Whenever a line of the records below contains the word "question", copy that line.

Dataset:
================

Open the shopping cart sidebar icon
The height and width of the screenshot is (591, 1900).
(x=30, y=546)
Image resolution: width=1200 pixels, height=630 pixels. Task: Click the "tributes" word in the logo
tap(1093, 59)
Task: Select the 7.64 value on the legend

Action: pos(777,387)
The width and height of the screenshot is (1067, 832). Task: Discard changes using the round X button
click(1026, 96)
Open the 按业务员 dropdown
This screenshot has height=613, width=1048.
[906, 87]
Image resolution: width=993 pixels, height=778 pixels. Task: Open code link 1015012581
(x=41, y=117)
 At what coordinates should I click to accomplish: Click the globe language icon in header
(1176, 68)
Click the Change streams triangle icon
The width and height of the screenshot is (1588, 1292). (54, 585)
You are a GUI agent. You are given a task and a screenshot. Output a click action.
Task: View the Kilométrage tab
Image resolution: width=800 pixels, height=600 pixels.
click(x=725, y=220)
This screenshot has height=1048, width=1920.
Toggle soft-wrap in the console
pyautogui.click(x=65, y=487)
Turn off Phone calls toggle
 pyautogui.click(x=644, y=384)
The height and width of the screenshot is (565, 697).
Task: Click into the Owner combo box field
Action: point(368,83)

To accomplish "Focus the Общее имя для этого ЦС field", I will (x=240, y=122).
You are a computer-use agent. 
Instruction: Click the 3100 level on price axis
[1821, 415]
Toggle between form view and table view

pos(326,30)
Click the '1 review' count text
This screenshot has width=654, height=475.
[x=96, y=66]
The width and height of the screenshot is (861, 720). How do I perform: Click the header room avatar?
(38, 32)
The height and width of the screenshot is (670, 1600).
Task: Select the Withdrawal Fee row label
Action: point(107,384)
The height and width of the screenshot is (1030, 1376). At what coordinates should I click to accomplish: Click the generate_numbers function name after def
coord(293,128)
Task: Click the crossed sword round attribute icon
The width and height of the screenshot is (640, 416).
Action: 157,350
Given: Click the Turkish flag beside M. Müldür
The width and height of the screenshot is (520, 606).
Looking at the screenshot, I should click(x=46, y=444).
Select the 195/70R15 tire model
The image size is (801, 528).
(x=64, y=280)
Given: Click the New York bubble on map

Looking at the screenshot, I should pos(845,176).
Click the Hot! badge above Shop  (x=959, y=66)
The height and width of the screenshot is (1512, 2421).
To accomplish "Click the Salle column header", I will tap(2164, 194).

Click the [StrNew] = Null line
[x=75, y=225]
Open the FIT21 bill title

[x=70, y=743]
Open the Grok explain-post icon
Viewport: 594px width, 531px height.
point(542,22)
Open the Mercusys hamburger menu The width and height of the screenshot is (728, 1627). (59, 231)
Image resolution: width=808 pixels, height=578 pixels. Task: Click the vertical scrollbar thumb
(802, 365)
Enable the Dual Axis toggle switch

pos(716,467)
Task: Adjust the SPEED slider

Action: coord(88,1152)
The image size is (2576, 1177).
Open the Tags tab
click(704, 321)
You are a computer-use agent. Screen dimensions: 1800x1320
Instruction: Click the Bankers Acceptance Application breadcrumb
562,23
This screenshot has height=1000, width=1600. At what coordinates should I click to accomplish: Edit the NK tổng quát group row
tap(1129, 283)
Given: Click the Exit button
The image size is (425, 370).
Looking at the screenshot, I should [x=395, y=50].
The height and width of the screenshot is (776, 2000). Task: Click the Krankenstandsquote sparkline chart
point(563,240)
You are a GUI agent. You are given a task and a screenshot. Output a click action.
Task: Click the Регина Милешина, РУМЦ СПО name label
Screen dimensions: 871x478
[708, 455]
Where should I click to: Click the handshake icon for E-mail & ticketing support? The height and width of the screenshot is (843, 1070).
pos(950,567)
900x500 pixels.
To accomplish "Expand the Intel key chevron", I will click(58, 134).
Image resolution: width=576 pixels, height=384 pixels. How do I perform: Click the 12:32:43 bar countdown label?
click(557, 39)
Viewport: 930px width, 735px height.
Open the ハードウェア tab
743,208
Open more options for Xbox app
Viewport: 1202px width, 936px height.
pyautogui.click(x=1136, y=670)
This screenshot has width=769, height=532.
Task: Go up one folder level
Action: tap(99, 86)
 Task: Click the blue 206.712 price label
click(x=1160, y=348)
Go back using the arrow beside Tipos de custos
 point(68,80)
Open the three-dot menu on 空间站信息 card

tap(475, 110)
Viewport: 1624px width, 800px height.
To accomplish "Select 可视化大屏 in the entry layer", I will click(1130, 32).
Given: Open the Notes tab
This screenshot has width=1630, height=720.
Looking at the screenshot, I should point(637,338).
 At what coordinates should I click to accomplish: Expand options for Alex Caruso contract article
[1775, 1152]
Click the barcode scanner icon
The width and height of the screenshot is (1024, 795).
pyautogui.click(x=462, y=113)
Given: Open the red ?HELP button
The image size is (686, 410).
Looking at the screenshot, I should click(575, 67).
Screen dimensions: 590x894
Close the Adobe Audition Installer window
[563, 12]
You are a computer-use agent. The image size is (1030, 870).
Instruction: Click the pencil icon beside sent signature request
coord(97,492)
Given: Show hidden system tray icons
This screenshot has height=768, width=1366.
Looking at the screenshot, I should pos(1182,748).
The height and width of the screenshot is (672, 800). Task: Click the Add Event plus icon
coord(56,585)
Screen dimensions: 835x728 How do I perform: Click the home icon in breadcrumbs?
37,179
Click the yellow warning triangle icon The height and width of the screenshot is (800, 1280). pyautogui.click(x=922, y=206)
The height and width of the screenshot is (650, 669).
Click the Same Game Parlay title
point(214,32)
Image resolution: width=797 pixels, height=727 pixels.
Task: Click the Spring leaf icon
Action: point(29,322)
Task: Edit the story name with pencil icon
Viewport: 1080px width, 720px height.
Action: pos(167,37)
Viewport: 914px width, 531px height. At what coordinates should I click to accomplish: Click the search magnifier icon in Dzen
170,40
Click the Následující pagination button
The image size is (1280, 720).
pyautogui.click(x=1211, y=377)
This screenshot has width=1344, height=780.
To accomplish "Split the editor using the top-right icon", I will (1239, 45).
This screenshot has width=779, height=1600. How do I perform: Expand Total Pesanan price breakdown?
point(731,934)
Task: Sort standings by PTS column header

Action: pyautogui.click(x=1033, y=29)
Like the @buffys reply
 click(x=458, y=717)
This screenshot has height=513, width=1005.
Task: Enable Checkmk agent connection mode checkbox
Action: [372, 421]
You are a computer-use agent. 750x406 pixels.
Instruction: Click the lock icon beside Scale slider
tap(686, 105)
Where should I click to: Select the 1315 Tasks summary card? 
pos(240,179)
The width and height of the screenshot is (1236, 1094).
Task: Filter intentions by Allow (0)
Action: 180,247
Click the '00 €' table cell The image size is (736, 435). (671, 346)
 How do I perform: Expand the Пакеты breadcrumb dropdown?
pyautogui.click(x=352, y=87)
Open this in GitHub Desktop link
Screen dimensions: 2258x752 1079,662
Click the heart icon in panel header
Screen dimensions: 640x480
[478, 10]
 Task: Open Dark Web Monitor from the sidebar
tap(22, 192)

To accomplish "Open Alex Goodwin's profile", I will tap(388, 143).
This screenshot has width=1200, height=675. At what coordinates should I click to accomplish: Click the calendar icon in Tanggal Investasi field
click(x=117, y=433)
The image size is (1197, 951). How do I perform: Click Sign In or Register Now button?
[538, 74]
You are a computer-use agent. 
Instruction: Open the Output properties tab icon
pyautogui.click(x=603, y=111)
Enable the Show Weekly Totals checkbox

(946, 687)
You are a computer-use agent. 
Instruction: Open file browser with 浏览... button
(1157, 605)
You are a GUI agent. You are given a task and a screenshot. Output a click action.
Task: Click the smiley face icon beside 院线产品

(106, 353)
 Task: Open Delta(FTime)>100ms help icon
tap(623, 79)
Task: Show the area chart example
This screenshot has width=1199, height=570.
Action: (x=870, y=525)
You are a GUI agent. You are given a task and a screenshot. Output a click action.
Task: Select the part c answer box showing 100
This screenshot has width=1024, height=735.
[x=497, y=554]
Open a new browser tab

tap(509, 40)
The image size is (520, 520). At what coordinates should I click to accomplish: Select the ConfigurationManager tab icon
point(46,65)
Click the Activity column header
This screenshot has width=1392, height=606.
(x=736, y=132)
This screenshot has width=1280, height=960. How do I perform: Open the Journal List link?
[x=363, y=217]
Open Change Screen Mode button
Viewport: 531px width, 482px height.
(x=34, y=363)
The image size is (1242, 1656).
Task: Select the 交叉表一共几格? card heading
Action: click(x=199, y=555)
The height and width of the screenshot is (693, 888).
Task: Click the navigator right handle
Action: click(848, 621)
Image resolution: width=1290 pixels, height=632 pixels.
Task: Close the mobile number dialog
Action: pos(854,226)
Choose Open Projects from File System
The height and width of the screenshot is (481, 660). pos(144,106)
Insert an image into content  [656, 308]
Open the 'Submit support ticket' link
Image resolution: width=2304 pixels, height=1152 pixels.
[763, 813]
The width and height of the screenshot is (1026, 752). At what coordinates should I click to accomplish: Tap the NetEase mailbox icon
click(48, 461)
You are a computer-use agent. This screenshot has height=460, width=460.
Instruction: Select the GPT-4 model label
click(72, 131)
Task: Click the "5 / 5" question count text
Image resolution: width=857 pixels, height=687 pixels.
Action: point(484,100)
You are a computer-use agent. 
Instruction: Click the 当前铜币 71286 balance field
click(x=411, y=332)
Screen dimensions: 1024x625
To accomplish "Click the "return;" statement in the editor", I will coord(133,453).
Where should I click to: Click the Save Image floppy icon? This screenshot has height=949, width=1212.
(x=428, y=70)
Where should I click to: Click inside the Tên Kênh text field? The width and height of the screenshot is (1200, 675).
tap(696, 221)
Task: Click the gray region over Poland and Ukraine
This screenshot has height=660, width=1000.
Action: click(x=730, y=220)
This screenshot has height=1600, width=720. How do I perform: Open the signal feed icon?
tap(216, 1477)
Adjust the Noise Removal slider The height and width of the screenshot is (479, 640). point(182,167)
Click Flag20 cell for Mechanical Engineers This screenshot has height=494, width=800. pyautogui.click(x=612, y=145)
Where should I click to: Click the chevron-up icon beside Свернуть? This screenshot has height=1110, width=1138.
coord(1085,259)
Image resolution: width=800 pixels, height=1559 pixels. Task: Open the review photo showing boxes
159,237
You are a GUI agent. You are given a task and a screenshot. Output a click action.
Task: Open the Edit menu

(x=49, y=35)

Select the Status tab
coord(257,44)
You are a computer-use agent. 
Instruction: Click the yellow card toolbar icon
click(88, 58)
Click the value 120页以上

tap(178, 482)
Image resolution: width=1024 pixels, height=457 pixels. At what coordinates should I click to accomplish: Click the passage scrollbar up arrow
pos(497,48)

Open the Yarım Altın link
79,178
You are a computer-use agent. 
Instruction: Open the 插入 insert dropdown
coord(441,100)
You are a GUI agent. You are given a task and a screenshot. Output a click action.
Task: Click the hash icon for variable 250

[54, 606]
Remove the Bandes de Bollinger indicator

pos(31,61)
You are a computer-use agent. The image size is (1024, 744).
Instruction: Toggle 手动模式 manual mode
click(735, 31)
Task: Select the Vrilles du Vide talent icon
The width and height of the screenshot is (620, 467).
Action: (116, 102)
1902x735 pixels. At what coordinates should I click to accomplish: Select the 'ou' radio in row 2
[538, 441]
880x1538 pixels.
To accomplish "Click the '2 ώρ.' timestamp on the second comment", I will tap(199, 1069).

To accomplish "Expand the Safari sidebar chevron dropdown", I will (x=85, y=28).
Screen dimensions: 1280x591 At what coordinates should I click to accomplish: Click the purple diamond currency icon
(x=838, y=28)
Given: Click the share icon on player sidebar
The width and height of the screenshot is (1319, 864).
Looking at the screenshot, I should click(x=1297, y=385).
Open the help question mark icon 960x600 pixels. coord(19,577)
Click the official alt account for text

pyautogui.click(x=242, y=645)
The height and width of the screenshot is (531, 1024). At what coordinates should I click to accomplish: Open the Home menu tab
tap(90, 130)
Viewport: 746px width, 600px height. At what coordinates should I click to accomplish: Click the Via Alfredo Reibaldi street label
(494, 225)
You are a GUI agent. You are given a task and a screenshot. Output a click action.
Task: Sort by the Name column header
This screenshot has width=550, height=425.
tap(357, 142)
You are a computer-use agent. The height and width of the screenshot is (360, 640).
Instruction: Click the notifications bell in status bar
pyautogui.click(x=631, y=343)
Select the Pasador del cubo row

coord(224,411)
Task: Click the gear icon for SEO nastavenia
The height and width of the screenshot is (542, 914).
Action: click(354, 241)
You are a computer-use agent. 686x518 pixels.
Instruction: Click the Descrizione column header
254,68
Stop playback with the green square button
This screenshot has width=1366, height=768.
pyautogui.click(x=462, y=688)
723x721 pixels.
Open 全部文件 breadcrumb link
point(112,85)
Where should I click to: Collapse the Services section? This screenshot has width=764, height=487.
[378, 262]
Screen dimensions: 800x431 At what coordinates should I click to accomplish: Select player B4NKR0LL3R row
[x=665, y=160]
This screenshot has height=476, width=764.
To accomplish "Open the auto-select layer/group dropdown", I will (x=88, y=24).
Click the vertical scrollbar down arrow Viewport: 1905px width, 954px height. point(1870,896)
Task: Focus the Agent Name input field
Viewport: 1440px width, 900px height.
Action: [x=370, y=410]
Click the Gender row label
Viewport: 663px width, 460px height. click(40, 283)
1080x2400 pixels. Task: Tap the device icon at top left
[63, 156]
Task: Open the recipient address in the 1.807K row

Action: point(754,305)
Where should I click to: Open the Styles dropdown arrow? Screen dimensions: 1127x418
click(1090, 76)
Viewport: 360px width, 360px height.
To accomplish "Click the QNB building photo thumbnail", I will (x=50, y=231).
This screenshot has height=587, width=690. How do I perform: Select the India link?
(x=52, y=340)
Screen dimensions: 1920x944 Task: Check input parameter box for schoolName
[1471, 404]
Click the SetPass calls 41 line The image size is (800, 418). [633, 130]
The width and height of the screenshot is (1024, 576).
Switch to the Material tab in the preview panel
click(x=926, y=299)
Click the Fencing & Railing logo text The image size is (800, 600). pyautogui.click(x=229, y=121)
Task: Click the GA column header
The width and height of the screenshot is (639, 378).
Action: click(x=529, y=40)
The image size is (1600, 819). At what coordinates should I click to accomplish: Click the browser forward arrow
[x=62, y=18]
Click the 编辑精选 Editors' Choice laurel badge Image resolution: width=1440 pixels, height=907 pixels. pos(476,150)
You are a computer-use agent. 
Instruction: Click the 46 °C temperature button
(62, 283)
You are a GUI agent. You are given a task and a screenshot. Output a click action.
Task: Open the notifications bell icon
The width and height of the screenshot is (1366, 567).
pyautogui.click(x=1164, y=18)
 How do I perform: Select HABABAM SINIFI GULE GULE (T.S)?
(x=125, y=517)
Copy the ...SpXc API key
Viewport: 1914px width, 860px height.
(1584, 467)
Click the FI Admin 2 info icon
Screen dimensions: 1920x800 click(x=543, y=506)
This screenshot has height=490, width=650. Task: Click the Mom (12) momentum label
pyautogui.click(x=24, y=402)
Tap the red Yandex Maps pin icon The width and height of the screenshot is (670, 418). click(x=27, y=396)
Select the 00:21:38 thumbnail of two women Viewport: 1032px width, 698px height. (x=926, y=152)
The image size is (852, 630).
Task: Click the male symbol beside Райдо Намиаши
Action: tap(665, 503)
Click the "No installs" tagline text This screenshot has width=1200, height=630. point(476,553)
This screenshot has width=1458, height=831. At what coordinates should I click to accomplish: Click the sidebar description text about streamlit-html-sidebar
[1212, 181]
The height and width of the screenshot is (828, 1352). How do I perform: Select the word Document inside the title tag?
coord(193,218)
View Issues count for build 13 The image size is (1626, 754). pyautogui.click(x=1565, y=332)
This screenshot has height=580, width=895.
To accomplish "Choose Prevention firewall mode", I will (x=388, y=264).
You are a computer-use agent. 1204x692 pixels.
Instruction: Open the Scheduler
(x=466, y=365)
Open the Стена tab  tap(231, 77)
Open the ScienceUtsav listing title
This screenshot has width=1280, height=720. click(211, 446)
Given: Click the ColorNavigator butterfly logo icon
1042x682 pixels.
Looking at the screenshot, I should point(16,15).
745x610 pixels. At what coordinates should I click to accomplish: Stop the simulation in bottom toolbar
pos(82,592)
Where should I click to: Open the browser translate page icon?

================

Task answer:
Task: Click the "5 / 5" question count text
Open the help question mark icon 960x600 pixels. coord(19,577)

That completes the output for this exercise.